As part of their farming program in Lake State, Women for Women offers skill-based training, as well as classes on health and rights awareness. The goal is to allow women to be able to become not only earners but empowered.

"For many of these women, being in a classroom with other women can foster a psycho-social benefit. It stimulates what many women who have survived war do not have which is a safety net," said Thompson.

Attempting to teach civic responsibility alongside economic survival has proved a difficult task in a country that is prone to streaks of violence. During Sudan's nationwide elections back in April, Thompson said that security concerns forced the program to halt operations.

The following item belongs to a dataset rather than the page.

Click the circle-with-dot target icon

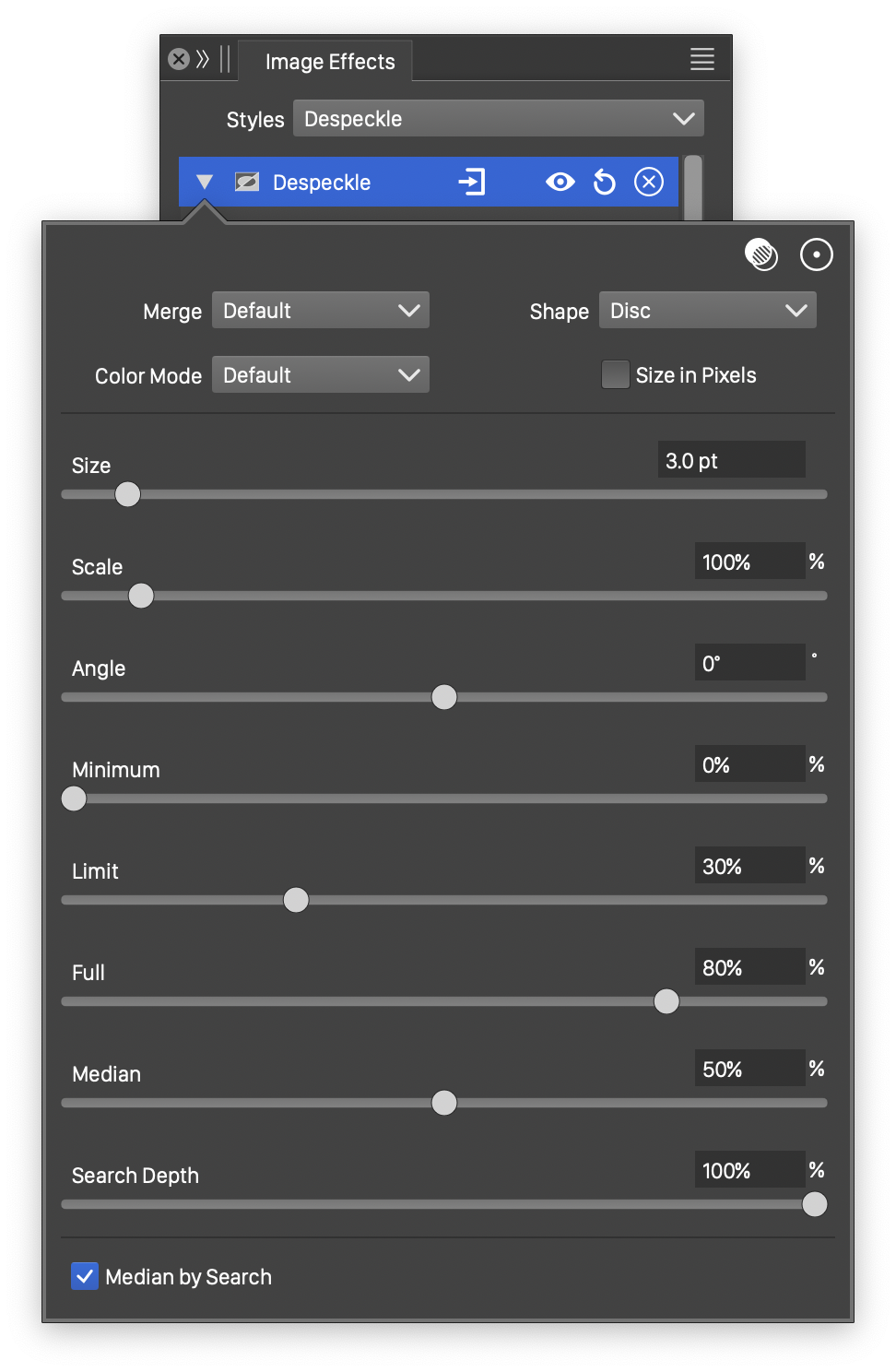(816, 254)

"Exercising one's right to vote is a tremendous part of our advocacy and it is a significant part of our curriculum. We want women to see voting as the right to advocate for themselves and the group, but the reality is that in the last go-round the security deteriorated quickly," said Thompson. "It wasn't safe for us to meet anymore and we had to close up shop."

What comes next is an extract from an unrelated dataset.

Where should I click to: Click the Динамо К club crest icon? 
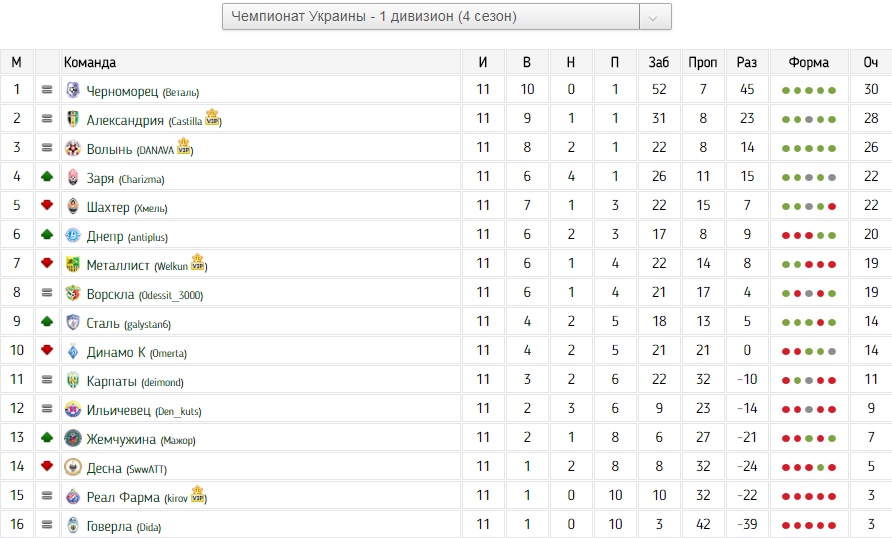pyautogui.click(x=73, y=351)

The most recent fighting stems from the 2003 uprising of the Sudan Liberation Army (SLA) and Justice and Equality Movement (JEM) against the government. The groups' fighting with Arab militia, known as the Janjaweed, has lead to one of the deadliest chapters in the countries long history of internal strife. Both rebels and civilians alike have found themselves targets of rapes, kidnappings and brutal torture and killing sprees.

Many have accused the Sudanese government of using the militia to quell the rebellion, claims the country's President Omar al-Bashir has denied. This July, the International Crimes Court added genocide to their charges against Bashir and senior members of his government

Though there have been periods of relative calm since the Comprehensive Peace Agreement was signed in 2005, the violence in southern Sudan has gotten worse in the past year. With little more than 100 days before the January 2011 referendum vote, the UN and humanitarian groups have reported the security situation continues to decline.

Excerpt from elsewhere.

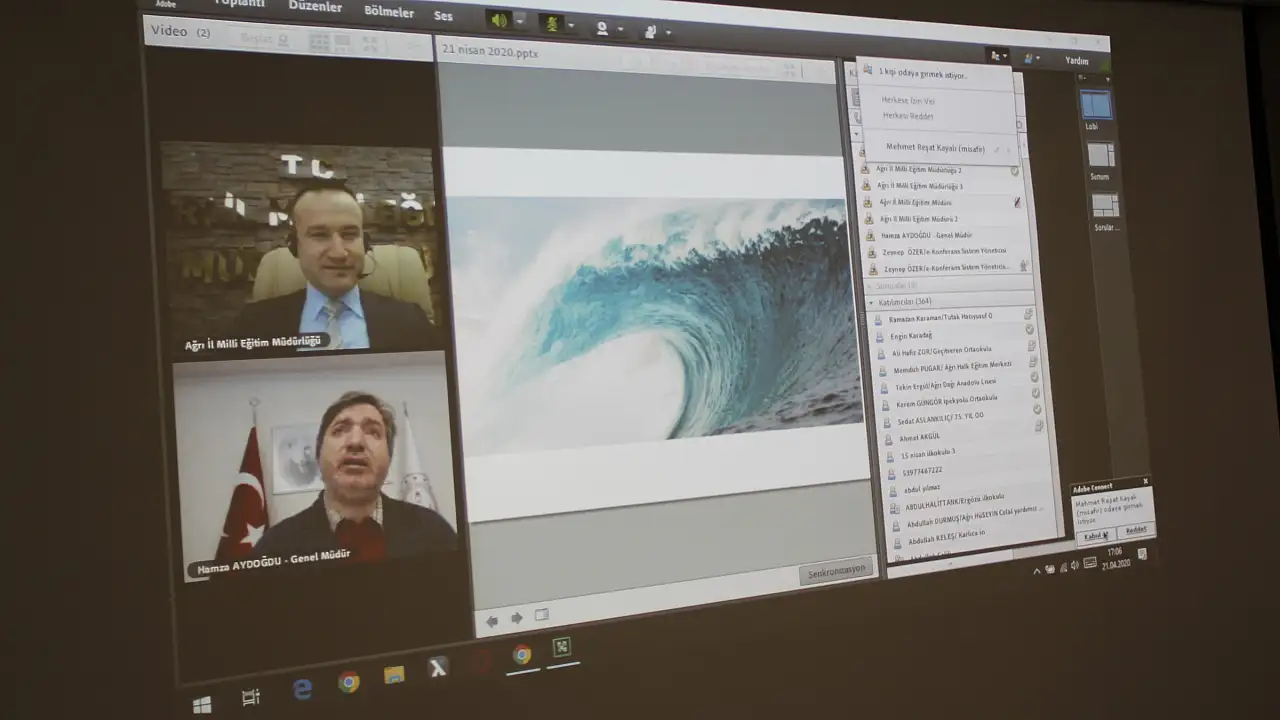Expand the webcam options dropdown arrow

Since the start of this month, separate clashes have left more than 100 civilians dead have underscored many officials' fears that peace deal is unraveling. On Wednesday, UN-appointed human rights expert, Chande Othman to called the government to launch investigations into the incidents.

Many, including US Special Envoy to Sudan Scott Gration, have expressed hope that next week's meeting between President Obama and Sudanese officials will help to put more public attention on the upcoming elections. Perlman says it will be imperative for the international community to remember southern Sudan's youth.

"Ultimately, the hands of southern Sudan's youth are going to be where the responsibilities are going to lie in terms of rebuilding the country," said Perlman.

As part of its recommendations, WRC says that the needs of the country's youth need to be given their own consideration. Perlman said southern Sudanese young women must be recognized as a specific group and given specific attention.

"In terms of international community, youth have seldom been addressed for their particular need. So in the past, many young women have either been grouped with programs meant for children or tagged on to programs meant for adults," said Perlman.

As the security worsens in Sudan, the violence threatens not only the right to vote but the right to survive.

"While there has been a window of opportunity, it is the most dangerous it has been in years," said Thompson. "We can stress on civilian rights and engaging women to vote, but there are some dangerous realities that we cannot afford to forget."

Though their childhoods have been mired in violence, in a few short months, southern Sudan's young women may see their country gain its independence. But as a peaceful future for the region remains uncertain, so does the futures of its young women.

"For young women, we always look to train them for what opportunities are available," said Perlman. "But a lot of the populations we're looking at are very fluid and they move depending on where they can find safety, so there is a need to look at transferable fields."

No one can ensure that the peace will not fall apart and plunge the country back into the depths of war. But for many of the young women living in the midst of this instability, learning the skills needed to work may provide them with one sure thing.